“The Industrial Revolution in Britain: Historical Interpretations” is a five-week school teacher seminar in the United Kingdom for sixteen participants on the Industrial Revolution in Britain. The project, states veteran director Gerard Koot, aims “to develop a critical appreciation for the experience of industrialization in Britain, the historiography of the subject, and the lasting influence these interpretations have had on cultural values.” “[S]ince one of the chief causes of the British Industrial Revolution was the growth and dynamism of the London market,” the seminar begins with a week in that city, then moves to Nottingham for four weeks with continuing site visits that provide a “physical appreciation of the dramatic transformation in material and social life that the industrial revolution entailed.” Guided by education and museum consultant Haydon Luke, participants visit, for example, the world’s first mechanized cotton mill, a communal dwelling for children who worked in textile mills, a coal mine, and various museums and historical parks. Cooperative study groups rotate leading the participant discussions. Readings include John L. and Barbara Hammond’s The Town Labourer: The New Civilization, 1760-1832; E. J. Hobsbawm’s Industry and Empire; Katrina Honeyman’s Women, Gender, and Industrialisation in England, 1700-1870; Robert C. Allen’s The British Industrial Revolution in Global Perspective; poems by William Blake and William Wordsworth; and the opposing arguments between Robert Southey and Thomas Babington Macaulay on the impact of industrialization on the poor. Participants keep a reading journal, write two interpretive essays or one larger seminar paper, and contribute to the website.
The Industrial Revolution in Britain: Historical Intrepretations
Summer Seminars and Institutes for School Teachers
Postmark Deadline: March 1, 2012
About NEH Summer Seminars and Institutes for School Teachers
Each year the NEH’s Division of Education Programs offers teachers opportunities to study a variety of humanities topics in NEH Summer Seminars and Institutes. An NEH Summer Seminar for school teachers enables sixteen participants to explore a topic or set of readings with an expert scholar. The core material of the seminar need not relate directly to the school curriculum; the principal goal of the seminar is to engage teachers in the scholarly enterprise and to expand and deepen their understanding of the humanities through reading, discussion, writing, and reflection.
Amount of Award
NEH Summer Scholars are awarded fixed stipends to help cover travel costs, books and other research expenses, and living expenses.
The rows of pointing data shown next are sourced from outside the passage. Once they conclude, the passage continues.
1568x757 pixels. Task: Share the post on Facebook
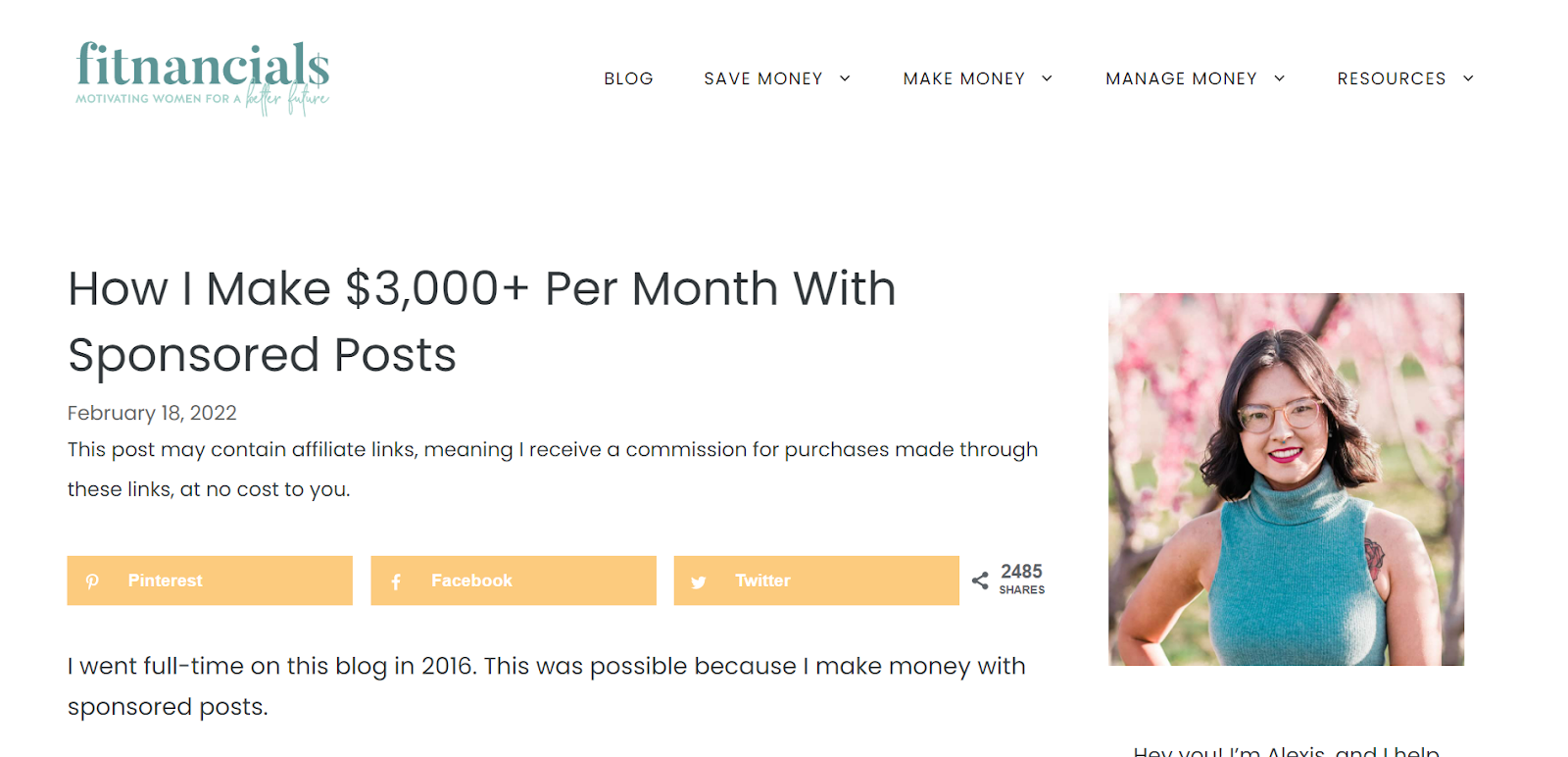pyautogui.click(x=514, y=580)
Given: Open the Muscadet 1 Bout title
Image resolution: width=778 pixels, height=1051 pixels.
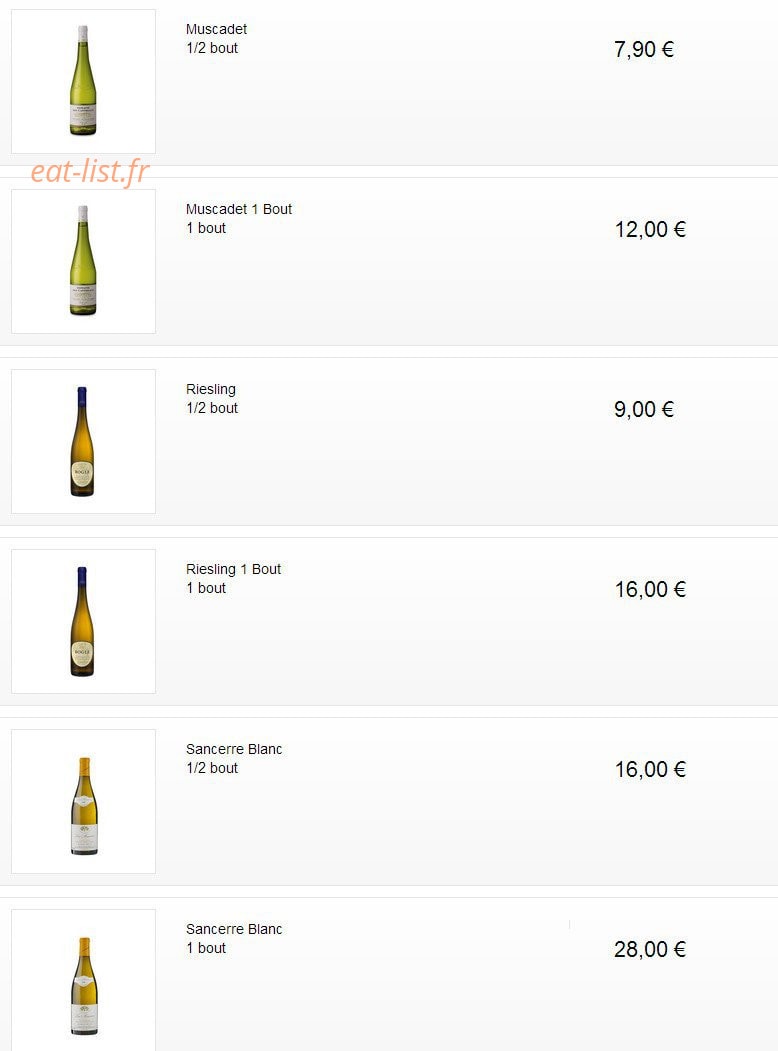Looking at the screenshot, I should [239, 209].
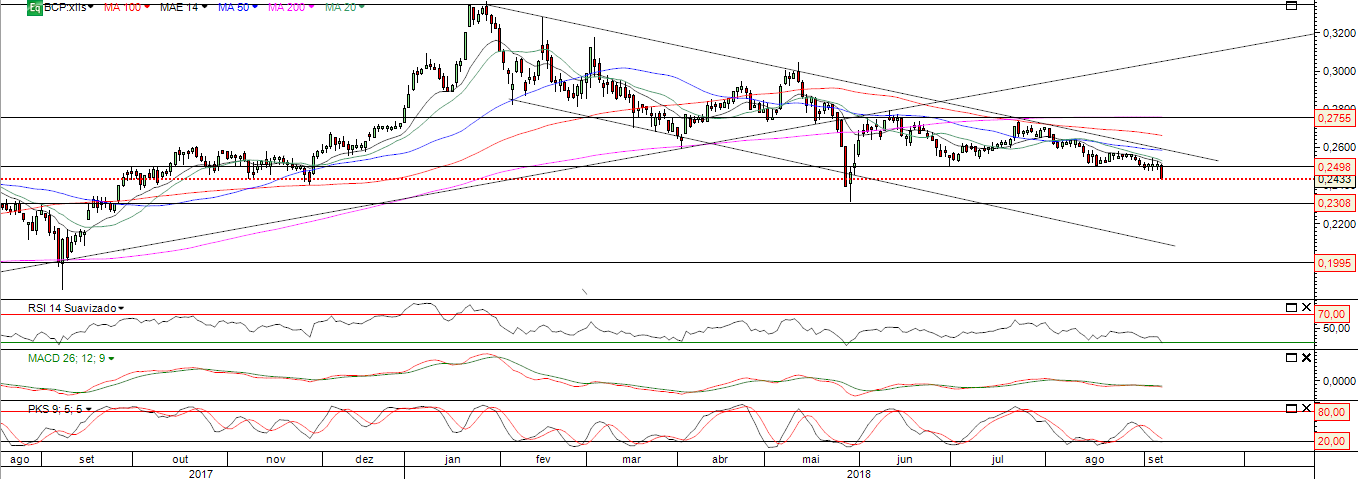Maximize the MACD indicator panel
The height and width of the screenshot is (479, 1358).
coord(1290,357)
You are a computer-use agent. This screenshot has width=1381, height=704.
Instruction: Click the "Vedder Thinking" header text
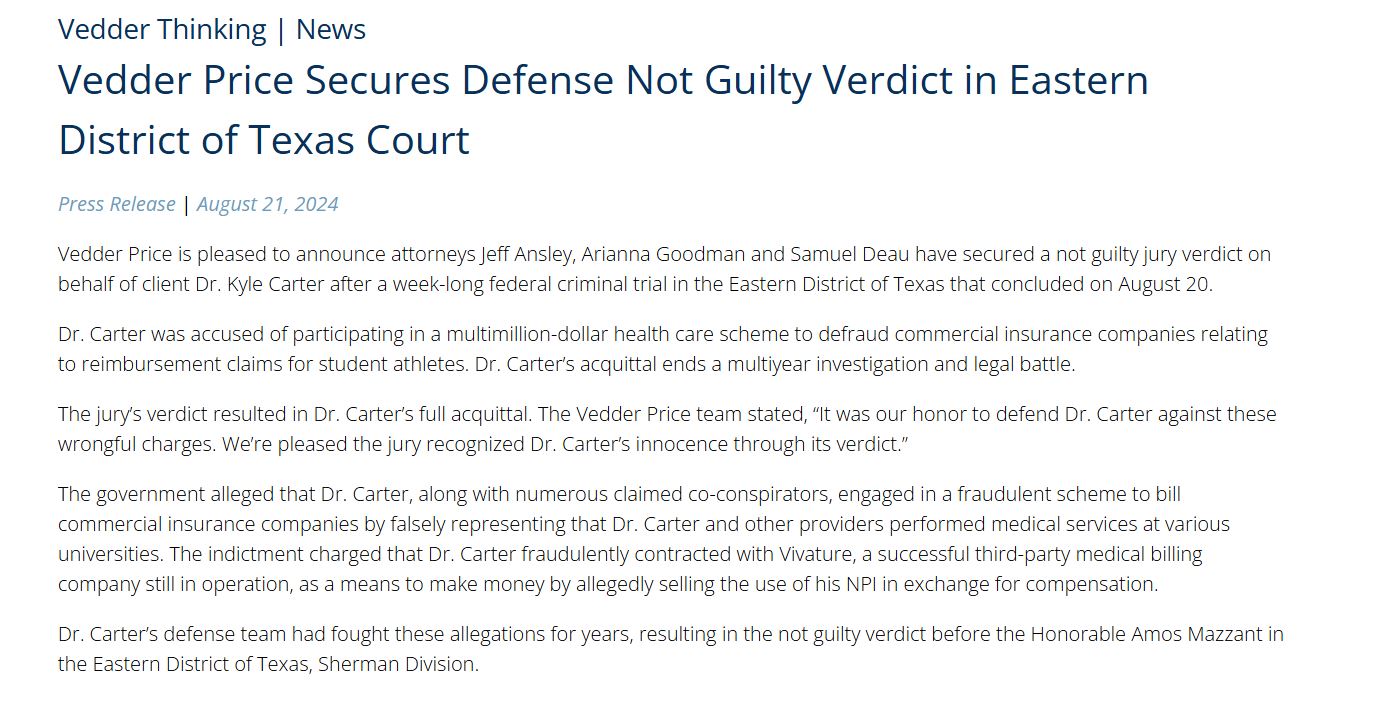[x=162, y=30]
Stipend amounts are based on the length of the NEH Summer Seminar or Institute: $2,100 (2 weeks), $2,700 (3 weeks), $3,300 (4 weeks), $3,900 (5 weeks), or $4,500 (6 weeks).
Full-time teachers in American K-12 schools, whether public, charter, independent, or religiously affiliated, as well as home-schooling parents, are eligible to apply to NEH Summer Seminars and Institutes. Americans teaching abroad are also eligible if a majority of the students they teach are American citizens. Librarians and school administrators may also be eligible.
You may request information about as many projects as you like, but you may apply to no more than two NEH Summer Programs (seminars, institutes, or Landmarks workshops) and you may attend only one. Eligibility criteria differ significantly between NEH Summer Seminars and Institutes and NEH Landmarks Workshops.
Please note: Up to two seminar spaces and three institute spaces are available for current graduate students, who intend to pursue careers in K-12 teaching.